For those who don't know the village, Kingsdown is at the foot of the northern edge of the White Cliffs of Dover - beyond, the flat lands and shingle beach extend through Walmer, Deal and Sandwich towards Thanet.When Julius Caesar tried to invade Britain in 55BC, he sailed along these cliffs until he found a beach where he could land, being pursued along the coast by the Cantii, some in horse-drawn chariots.

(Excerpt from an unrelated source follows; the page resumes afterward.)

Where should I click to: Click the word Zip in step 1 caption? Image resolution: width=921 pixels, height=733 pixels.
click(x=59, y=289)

There is a memorial plaque on Walmer green, indicating where Caear may have landed - it may just as easily have been on Kingsdown beach.

For a good summary of the expeditions, see the Athena Review site; for a brilliant "artist's impression", read the hillarious Asterix in Britain, or watch the film.
Translation: The Britons were like the Gauls, and many were decendants of gauls who had settled in Britain. they spoke the same language, but had a special way of talking:
"Good gracious, that's a bit of a surprise". "It is, isn't it?"

More recently, an army camp and rifle range of concrete and sand were established beneath the cliffs; the camp (including the main house and camping area) has been washed away, with the main damage being done about 10 years ago when a blizzard and north-easterly gale dumped much of the beach on the road.
The rifle range in also under attack from the sea, but the MOD is fighting back by putting up lots of signs (Canute, where are you?)

Wildlife is the main beneficiary of the gradual dereliction:
Fulmars are already checking out the nesting sites for next year,

a Black Redstart has been seen from time to time,

and various plants are colonising the harsh environment - including Sea Lavender, above.